5. Radenko Milak: Painting Memories of Conflict
Radenko Milak's watercolour series Flags analyses the deep rooted psychological responses of individuals to repsresentations o nationhood and ethnicity. Here, the psychological focus is not on individuals, but in how whole groups of people willingly buy into the mythical narratives of nationhood as represented by pieces of coloured cloth; and subsume their own priorities and preferences in the name of these myths. This bizarre process, so corrosive in the Western Balkans, is presented through many different small vignettes; typically, the colours of the flag are livid and luminous, reducing the appearance of represented individuals to that of a cypher, a puppet. The same composition is employed across this series of works, from the Greek football fans burning the Bosnian flag in a football World Cup qualifying match in Athens to the Albanian paramilitary holding the red and black flag alongside the Stars and Stripes, mounted on horseback. In each of the paintings, the handling of the colour and the landscape recalls late nineteenth century realism. In those paintings, however, typically of agricultural labour (I am thinking of Courbet, and the Scottish painter James Guthrie), the character and experience of the individual is paramount in understanding the priority of these paintings; this is a kind of twisted twenty first century Balkan realism, where the equation is inverted; the individual matters much less than the arbitrary and contingent symbol that they identify themselves with.

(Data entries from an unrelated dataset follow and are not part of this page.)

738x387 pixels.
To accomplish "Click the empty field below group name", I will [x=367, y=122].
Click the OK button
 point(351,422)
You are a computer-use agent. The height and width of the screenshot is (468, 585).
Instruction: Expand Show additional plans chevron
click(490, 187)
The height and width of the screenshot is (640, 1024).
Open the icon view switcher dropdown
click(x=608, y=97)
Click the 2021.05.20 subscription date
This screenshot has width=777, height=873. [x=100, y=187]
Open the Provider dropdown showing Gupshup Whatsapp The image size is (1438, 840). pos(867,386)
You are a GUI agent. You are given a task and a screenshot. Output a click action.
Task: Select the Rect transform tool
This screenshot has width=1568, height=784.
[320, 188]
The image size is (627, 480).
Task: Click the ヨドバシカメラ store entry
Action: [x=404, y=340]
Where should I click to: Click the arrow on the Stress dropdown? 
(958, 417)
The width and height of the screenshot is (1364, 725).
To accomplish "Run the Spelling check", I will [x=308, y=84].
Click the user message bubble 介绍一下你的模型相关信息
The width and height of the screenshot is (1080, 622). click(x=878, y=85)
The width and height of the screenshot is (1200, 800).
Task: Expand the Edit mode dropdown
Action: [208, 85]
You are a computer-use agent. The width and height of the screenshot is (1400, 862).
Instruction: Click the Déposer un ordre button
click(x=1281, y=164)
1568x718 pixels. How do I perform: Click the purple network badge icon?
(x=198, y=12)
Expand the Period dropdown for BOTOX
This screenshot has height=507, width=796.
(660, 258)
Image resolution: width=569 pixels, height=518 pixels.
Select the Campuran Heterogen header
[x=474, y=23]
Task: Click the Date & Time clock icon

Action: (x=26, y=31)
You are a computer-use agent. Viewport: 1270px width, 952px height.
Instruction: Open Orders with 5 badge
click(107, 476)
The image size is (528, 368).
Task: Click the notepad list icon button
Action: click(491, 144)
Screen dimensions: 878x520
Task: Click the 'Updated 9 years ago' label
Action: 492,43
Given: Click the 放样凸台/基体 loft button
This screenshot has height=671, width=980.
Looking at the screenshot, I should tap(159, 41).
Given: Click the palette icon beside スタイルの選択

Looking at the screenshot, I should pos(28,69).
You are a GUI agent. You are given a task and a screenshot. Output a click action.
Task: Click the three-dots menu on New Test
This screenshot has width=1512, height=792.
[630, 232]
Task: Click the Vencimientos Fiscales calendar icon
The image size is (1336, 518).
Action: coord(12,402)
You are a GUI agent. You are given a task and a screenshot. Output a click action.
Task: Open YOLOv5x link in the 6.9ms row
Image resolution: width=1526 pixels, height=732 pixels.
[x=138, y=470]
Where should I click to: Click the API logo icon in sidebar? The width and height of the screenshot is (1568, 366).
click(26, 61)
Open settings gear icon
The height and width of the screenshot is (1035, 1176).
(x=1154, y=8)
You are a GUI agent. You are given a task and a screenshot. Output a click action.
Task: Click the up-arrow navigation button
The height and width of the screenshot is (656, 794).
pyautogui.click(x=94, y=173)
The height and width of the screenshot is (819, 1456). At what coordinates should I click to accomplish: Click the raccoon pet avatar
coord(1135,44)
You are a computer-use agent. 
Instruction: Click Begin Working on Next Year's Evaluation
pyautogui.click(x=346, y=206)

Ultimately, Milak’s Flags series very assured control of the differing mediums that he chooses to work in, but in holding up a mirror to historical and political developments in South-Eastern Europe in the last two decades. For people who lived here or in exile through the traumatic wars and subsequent anarchic period of transition, these are very familiar. But, to present these events again and to have an audience re-consider the familiar, to subtly prompt the individual to think again and re-examine their recollections and fixed perceptions, sees these images fight hard for a memorable place in the jaded visual imaginations of contemporary spectators.
6. Conclusion
In this brief analysis, we have seen the response of the visual artists of BiH, to issues of post-conflict and transition, as multi layered, complex and intensely personal. The conflict of the 1990s and the flawed Dayton accord that ended the fighting has, for m,any, frozen this society in a moment in time, unable to go back to a nostalgically viewed past, or to move forward beyond its chronically dysfunctional present. For as long as the present socio-political conditions hold sway in BiH, it seems likely that artists will continue to respond to their consequences. The major question, which cannot yet be answered, is how quickly BiH artists will move beyond the territories of past conflicts, to those which shape and define the country's present and uncertain future.